A Silvia Ontivero
No lamento su muerte. Lamento su vida. Que significa muerte, desaparición forzada de personas, robo de niños, destrucción de ciudadanía, aniquilación del aparato productivo, monopolización y privatización de bienes y servicios públicos, censura, terror estatal, genuflexión ante los capitalistas de afuera y, sobre todo, de adentro. Lamento esa vida dedicada a proteger a los privilegiados y someter a los desesperados.
Si Auschwitz fue la cúspide técnica al servicio del mal absoluto, la vida de este hombre gris es más importante, mucho más importante que su muerte. Que haya fallecido sentado en el inodoro o en la ducha es, en todo caso, anecdótico o, si usted prefiere, alegórico, porque ni el cielo ni el infierno, si es que existen como sitios o destinos posmortem, tendrán el beneplácito de recibir a este ser humano (sí, tal vez haya sido la peor cara de la condición humana, pero sería absurdo negar que fue un hombre de su tiempo. Aunque duela). Como descreo de esas imaginerías tranquilizantes ocupo estas líneas para mirarnos en esa foto de la perversión que gritaba los goles nacionales en el 78, en el apretón de manos con Bartolomé Mitre (h) y Ernestina Herrera de Noble mientras se apropiaban de Papel Prensa en la sala de torturas o en su maléfica definición de esa categoría infame: los desaparecidos.

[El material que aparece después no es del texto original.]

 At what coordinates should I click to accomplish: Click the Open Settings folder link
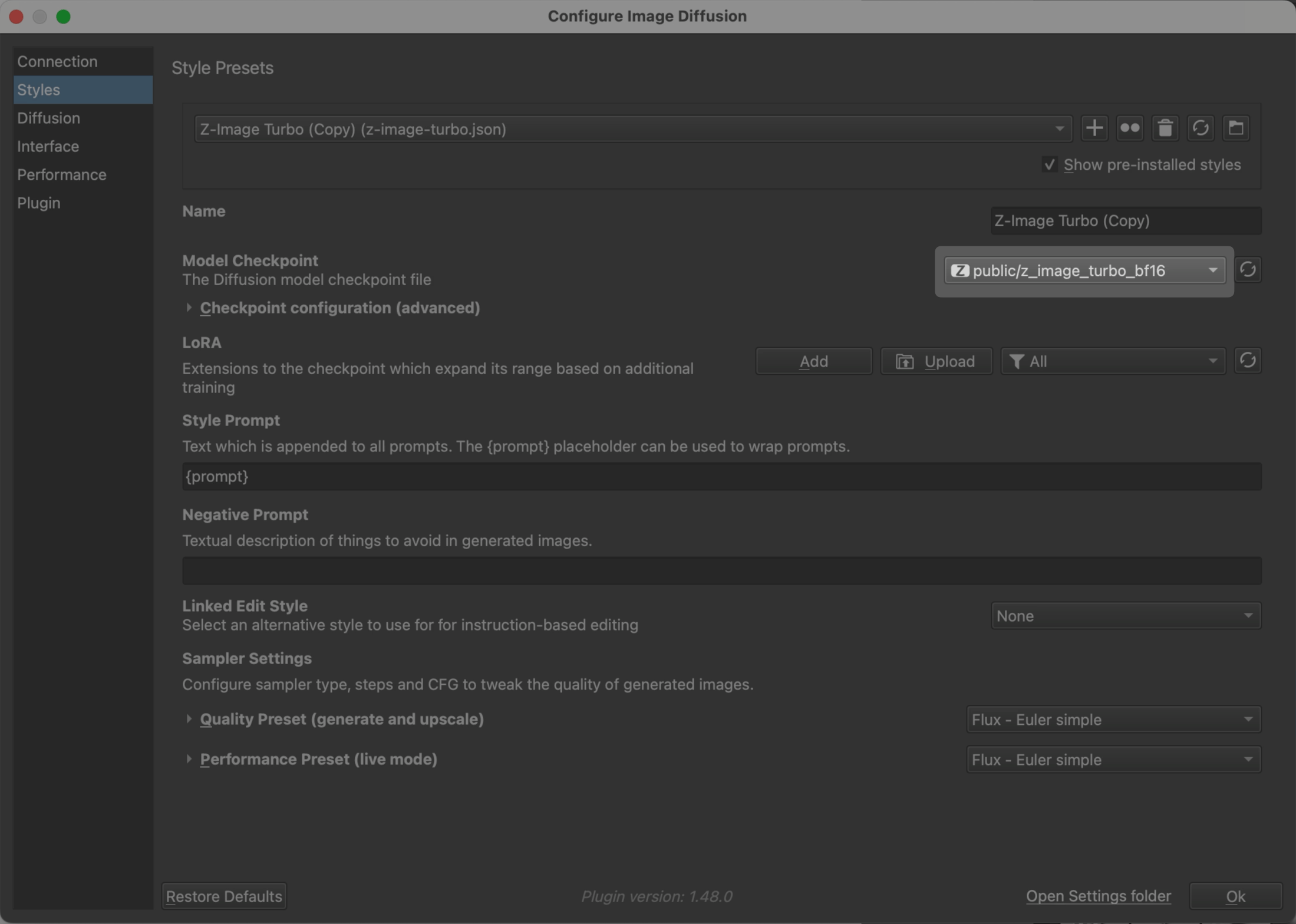pos(1098,896)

Quizá la vida y la obra del finado, y sus socios civiles y eclesiásticos, sea una de las pruebas más contundentes de la inexistencia de cualquier deidad. Queda claro que, en todo caso, dios no es argentino, pero como dijo José Saramago a propósito del 11-S: «Dios es inocente. Inocente como algo que no existe» («El factor Dios», Diario «El País», 18 de setiembre de 2001). Entonces, la sociedad nuestra debía hacerse cargo de haber permitido y, en algunos casos, colaborado y festejado a estas lacras. Y lo hizo. De la mano y por impulso de Madres y Abuelas primero, de familiares y compañeros luego. Por la voluntad política de un pingüino lúcido y valiente. Conviene recordar que el mismísimo JRV galardonó a Néstor y a Cristina con esta definición: «Los Kirchner fueron lo peor que nos pasó».

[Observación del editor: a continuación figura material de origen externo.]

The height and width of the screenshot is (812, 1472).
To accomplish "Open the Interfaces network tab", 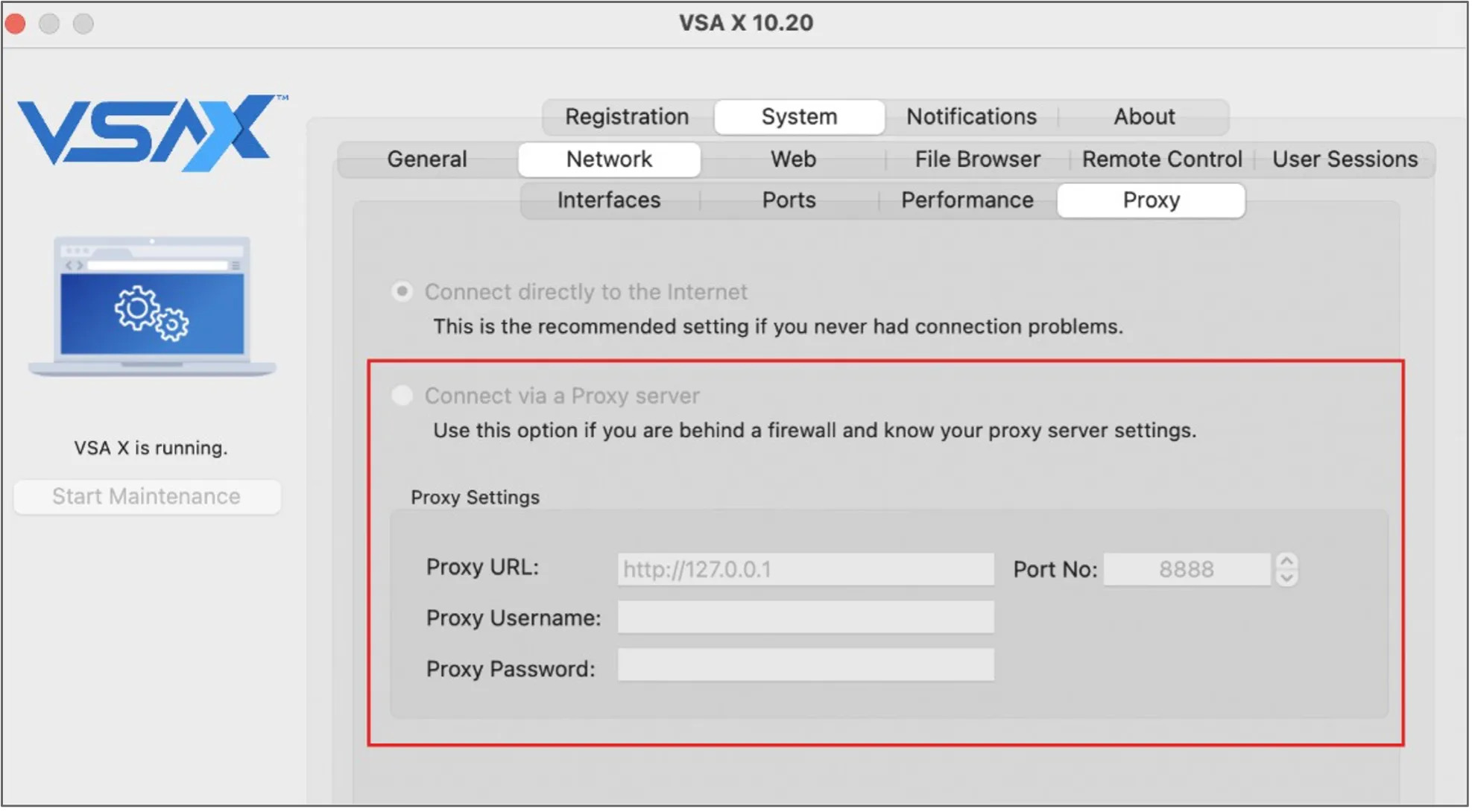I will click(609, 200).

Mientras tanto, con paciencia infinita, sigo esperando las sabias y piadosas palabras del sucesor de Pedro, el muy argentino y cuervo señor del Vaticano. Como sigo esperando que dejen de proteger a un condenado a perpetua por genocidio, Christian von Wernich.
Mientras tanto, con paciencia finita, leo a los grandes diarios nacionales y sus sucursales de pago chico redactar las necrológicas del tipo como si no hubiesen sido sus cómplices mediáticos, como si no se hubiesen beneficiado hasta la obscenidad con sus negociados infames. Ellos, que hoy declaman pureza moral e independencia y reclaman por la corrupción estructural argentina. La corrupción, esa excusa esgrimida por cada golpe de Estado, desde 1930 hasta el 1976, en todos. Un ejemplo, sólo uno, para ilustrar esta obra maestra de la hipocresía. El mendocino diario «Los Andes», en la bajada de su nota, al día siguiente del deceso publicó, textualmente: «Impuso un salvaje sistema económico», como si el artículo nos trasladara a Mauritania o Singapur, al siglo XIX o ellos recién se hubiesen enterado de la cuestión buscando en Google.
Ayer, como hoy, los maestros del miedo, los embaucadores, los asaltantes del Estado de Derecho para instalar el Estado de Derecha, siempre listos para sembrar las semillas de hongos venenosos que nos intoxiquen y nos dejen fuera de combate.
El símbolo armado de la Sociedad Rural y los grupos concentrados de la palabra y la imagen tendrá su tumba, su lugar en el mundo. Y los cachorros de chacal podrán ir a llorarlo, si es que.